The task
Copy out all of the data below line for line, with no changes.

══════

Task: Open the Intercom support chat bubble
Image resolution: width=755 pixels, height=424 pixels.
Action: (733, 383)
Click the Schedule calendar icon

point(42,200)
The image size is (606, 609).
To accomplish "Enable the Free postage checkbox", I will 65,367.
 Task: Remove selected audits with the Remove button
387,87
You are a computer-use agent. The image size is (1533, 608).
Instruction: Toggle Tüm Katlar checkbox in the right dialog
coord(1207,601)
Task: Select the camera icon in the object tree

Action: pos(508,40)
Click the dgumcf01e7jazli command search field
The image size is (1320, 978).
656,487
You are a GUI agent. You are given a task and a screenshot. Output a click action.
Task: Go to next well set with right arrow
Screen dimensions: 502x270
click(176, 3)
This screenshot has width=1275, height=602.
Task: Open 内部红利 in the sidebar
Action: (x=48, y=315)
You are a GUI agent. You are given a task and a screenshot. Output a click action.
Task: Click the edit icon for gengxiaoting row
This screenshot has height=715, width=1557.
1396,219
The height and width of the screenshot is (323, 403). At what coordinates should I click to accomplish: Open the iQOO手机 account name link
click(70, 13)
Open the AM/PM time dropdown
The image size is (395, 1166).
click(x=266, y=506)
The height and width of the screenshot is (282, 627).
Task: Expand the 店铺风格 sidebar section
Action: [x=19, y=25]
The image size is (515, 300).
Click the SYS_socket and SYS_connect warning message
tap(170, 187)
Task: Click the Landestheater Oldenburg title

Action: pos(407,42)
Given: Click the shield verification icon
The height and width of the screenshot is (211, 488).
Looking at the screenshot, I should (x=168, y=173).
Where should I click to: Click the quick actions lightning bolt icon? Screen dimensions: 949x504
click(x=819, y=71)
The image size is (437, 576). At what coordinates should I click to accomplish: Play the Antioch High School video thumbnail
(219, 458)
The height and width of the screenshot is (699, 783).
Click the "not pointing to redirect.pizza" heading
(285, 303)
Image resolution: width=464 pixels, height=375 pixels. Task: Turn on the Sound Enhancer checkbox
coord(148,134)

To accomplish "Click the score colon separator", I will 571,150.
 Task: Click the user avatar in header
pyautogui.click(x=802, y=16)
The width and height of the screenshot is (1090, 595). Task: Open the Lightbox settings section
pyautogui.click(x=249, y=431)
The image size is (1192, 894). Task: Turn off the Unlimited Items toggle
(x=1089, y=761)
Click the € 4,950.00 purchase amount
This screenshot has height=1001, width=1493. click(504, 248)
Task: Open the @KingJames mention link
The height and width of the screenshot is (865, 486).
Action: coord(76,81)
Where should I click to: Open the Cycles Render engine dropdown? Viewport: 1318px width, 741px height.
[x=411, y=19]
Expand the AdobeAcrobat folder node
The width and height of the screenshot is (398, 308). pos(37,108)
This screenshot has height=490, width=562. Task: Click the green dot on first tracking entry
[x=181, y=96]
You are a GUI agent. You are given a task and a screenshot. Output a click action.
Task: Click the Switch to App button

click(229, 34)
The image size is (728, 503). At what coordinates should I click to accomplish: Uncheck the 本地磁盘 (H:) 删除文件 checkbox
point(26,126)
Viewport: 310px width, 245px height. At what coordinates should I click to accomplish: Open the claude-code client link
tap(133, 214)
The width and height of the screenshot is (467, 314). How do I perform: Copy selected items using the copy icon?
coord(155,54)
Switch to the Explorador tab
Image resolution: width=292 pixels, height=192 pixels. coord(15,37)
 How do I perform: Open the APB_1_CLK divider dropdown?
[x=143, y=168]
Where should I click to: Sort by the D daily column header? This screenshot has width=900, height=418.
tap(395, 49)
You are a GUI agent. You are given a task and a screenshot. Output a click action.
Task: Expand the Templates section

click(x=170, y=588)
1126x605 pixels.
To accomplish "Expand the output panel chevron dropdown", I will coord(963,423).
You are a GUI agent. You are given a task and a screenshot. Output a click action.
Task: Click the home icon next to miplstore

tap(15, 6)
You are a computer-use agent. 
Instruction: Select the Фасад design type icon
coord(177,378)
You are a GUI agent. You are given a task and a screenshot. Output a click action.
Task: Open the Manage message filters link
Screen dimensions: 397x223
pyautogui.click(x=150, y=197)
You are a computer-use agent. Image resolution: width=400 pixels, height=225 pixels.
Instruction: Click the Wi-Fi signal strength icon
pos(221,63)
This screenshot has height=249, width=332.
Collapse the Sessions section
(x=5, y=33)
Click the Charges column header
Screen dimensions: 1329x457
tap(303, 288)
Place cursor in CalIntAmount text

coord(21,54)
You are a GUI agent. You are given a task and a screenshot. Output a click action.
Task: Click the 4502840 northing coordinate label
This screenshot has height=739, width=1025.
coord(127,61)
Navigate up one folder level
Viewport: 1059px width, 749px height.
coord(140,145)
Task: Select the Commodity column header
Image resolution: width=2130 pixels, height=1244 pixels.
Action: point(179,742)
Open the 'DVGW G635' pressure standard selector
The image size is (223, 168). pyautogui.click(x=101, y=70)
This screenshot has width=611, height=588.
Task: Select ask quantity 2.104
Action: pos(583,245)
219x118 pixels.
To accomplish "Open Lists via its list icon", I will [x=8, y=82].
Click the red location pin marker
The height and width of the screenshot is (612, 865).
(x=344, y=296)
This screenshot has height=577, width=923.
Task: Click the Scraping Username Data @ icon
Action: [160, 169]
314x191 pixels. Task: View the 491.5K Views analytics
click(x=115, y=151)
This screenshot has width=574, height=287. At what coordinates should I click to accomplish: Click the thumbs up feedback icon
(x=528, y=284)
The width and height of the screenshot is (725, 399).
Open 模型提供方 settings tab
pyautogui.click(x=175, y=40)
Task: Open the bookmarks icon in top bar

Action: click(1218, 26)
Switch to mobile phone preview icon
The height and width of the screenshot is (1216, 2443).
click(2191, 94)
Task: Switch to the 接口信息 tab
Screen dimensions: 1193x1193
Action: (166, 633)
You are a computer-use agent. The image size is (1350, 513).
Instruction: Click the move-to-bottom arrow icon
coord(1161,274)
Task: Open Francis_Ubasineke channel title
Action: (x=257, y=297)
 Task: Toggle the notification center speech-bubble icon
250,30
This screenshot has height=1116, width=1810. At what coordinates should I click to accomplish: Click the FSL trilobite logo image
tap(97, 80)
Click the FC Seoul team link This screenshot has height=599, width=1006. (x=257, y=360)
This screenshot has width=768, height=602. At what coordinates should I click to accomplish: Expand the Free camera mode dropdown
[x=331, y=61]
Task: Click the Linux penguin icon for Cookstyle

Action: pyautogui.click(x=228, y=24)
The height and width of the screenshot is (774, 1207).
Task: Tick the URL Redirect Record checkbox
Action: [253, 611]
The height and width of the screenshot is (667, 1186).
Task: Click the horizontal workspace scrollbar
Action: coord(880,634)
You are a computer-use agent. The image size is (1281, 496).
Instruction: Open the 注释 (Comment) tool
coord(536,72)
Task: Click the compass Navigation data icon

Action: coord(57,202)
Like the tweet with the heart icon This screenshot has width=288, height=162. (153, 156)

══════

The completed task
Task: Open the Intercom support chat bubble
Image resolution: width=755 pixels, height=424 pixels.
Action: (733, 383)
Click the Schedule calendar icon

point(42,200)
The image size is (606, 609).
To accomplish "Enable the Free postage checkbox", I will 65,367.
 Task: Remove selected audits with the Remove button
387,87
You are a computer-use agent. The image size is (1533, 608).
Instruction: Toggle Tüm Katlar checkbox in the right dialog
coord(1207,601)
Task: Select the camera icon in the object tree

Action: pos(508,40)
Click the dgumcf01e7jazli command search field
The image size is (1320, 978).
656,487
You are a GUI agent. You are given a task and a screenshot. Output a click action.
Task: Go to next well set with right arrow
Screen dimensions: 502x270
click(176, 3)
This screenshot has width=1275, height=602.
Task: Open 内部红利 in the sidebar
Action: (x=48, y=315)
You are a GUI agent. You are given a task and a screenshot. Output a click action.
Task: Click the edit icon for gengxiaoting row
This screenshot has height=715, width=1557.
1396,219
The height and width of the screenshot is (323, 403). At what coordinates should I click to accomplish: Open the iQOO手机 account name link
click(70, 13)
Open the AM/PM time dropdown
The image size is (395, 1166).
click(x=266, y=506)
The height and width of the screenshot is (282, 627).
Task: Expand the 店铺风格 sidebar section
Action: [x=19, y=25]
The image size is (515, 300).
Click the SYS_socket and SYS_connect warning message
tap(170, 187)
Task: Click the Landestheater Oldenburg title

Action: pos(407,42)
Given: Click the shield verification icon
The height and width of the screenshot is (211, 488).
Looking at the screenshot, I should (x=168, y=173).
Where should I click to: Click the quick actions lightning bolt icon? Screen dimensions: 949x504
click(x=819, y=71)
The image size is (437, 576). At what coordinates should I click to accomplish: Play the Antioch High School video thumbnail
(219, 458)
The height and width of the screenshot is (699, 783).
Click the "not pointing to redirect.pizza" heading
(285, 303)
Image resolution: width=464 pixels, height=375 pixels. Task: Turn on the Sound Enhancer checkbox
coord(148,134)

To accomplish "Click the score colon separator", I will 571,150.
 Task: Click the user avatar in header
pyautogui.click(x=802, y=16)
The width and height of the screenshot is (1090, 595). Task: Open the Lightbox settings section
pyautogui.click(x=249, y=431)
The image size is (1192, 894). Task: Turn off the Unlimited Items toggle
(x=1089, y=761)
Click the € 4,950.00 purchase amount
This screenshot has height=1001, width=1493. click(504, 248)
Task: Open the @KingJames mention link
The height and width of the screenshot is (865, 486).
Action: coord(76,81)
Where should I click to: Open the Cycles Render engine dropdown? Viewport: 1318px width, 741px height.
[x=411, y=19]
Expand the AdobeAcrobat folder node
The width and height of the screenshot is (398, 308). pos(37,108)
This screenshot has height=490, width=562. Task: Click the green dot on first tracking entry
[x=181, y=96]
You are a GUI agent. You are given a task and a screenshot. Output a click action.
Task: Click the Switch to App button

click(229, 34)
The image size is (728, 503). At what coordinates should I click to accomplish: Uncheck the 本地磁盘 (H:) 删除文件 checkbox
point(26,126)
Viewport: 310px width, 245px height. At what coordinates should I click to accomplish: Open the claude-code client link
tap(133, 214)
The width and height of the screenshot is (467, 314). How do I perform: Copy selected items using the copy icon?
coord(155,54)
Switch to the Explorador tab
Image resolution: width=292 pixels, height=192 pixels. coord(15,37)
 How do I perform: Open the APB_1_CLK divider dropdown?
[x=143, y=168]
Where should I click to: Sort by the D daily column header? This screenshot has width=900, height=418.
tap(395, 49)
You are a GUI agent. You are given a task and a screenshot. Output a click action.
Task: Expand the Templates section

click(x=170, y=588)
1126x605 pixels.
To accomplish "Expand the output panel chevron dropdown", I will coord(963,423).
You are a GUI agent. You are given a task and a screenshot. Output a click action.
Task: Click the home icon next to miplstore

tap(15, 6)
You are a computer-use agent. 
Instruction: Select the Фасад design type icon
coord(177,378)
You are a GUI agent. You are given a task and a screenshot. Output a click action.
Task: Open the Manage message filters link
Screen dimensions: 397x223
pyautogui.click(x=150, y=197)
You are a computer-use agent. Image resolution: width=400 pixels, height=225 pixels.
Instruction: Click the Wi-Fi signal strength icon
pos(221,63)
This screenshot has height=249, width=332.
Collapse the Sessions section
(x=5, y=33)
Click the Charges column header
Screen dimensions: 1329x457
tap(303, 288)
Place cursor in CalIntAmount text

coord(21,54)
You are a GUI agent. You are given a task and a screenshot. Output a click action.
Task: Click the 4502840 northing coordinate label
This screenshot has height=739, width=1025.
coord(127,61)
Navigate up one folder level
Viewport: 1059px width, 749px height.
coord(140,145)
Task: Select the Commodity column header
Image resolution: width=2130 pixels, height=1244 pixels.
Action: point(179,742)
Open the 'DVGW G635' pressure standard selector
The image size is (223, 168). pyautogui.click(x=101, y=70)
This screenshot has width=611, height=588.
Task: Select ask quantity 2.104
Action: pos(583,245)
219x118 pixels.
To accomplish "Open Lists via its list icon", I will [x=8, y=82].
Click the red location pin marker
The height and width of the screenshot is (612, 865).
(x=344, y=296)
This screenshot has height=577, width=923.
Task: Click the Scraping Username Data @ icon
Action: [160, 169]
314x191 pixels. Task: View the 491.5K Views analytics
click(x=115, y=151)
This screenshot has width=574, height=287. At what coordinates should I click to accomplish: Click the thumbs up feedback icon
(x=528, y=284)
The width and height of the screenshot is (725, 399).
Open 模型提供方 settings tab
pyautogui.click(x=175, y=40)
Task: Open the bookmarks icon in top bar

Action: click(1218, 26)
Switch to mobile phone preview icon
The height and width of the screenshot is (1216, 2443).
click(2191, 94)
Task: Switch to the 接口信息 tab
Screen dimensions: 1193x1193
Action: (166, 633)
You are a computer-use agent. The image size is (1350, 513).
Instruction: Click the move-to-bottom arrow icon
coord(1161,274)
Task: Open Francis_Ubasineke channel title
Action: (x=257, y=297)
 Task: Toggle the notification center speech-bubble icon
250,30
This screenshot has height=1116, width=1810. At what coordinates should I click to accomplish: Click the FSL trilobite logo image
tap(97, 80)
Click the FC Seoul team link This screenshot has height=599, width=1006. (x=257, y=360)
This screenshot has width=768, height=602. At what coordinates should I click to accomplish: Expand the Free camera mode dropdown
[x=331, y=61]
Task: Click the Linux penguin icon for Cookstyle

Action: pyautogui.click(x=228, y=24)
The height and width of the screenshot is (774, 1207).
Task: Tick the URL Redirect Record checkbox
Action: [253, 611]
The height and width of the screenshot is (667, 1186).
Task: Click the horizontal workspace scrollbar
Action: coord(880,634)
You are a computer-use agent. The image size is (1281, 496).
Instruction: Open the 注释 (Comment) tool
coord(536,72)
Task: Click the compass Navigation data icon

Action: coord(57,202)
Like the tweet with the heart icon This screenshot has width=288, height=162. (153, 156)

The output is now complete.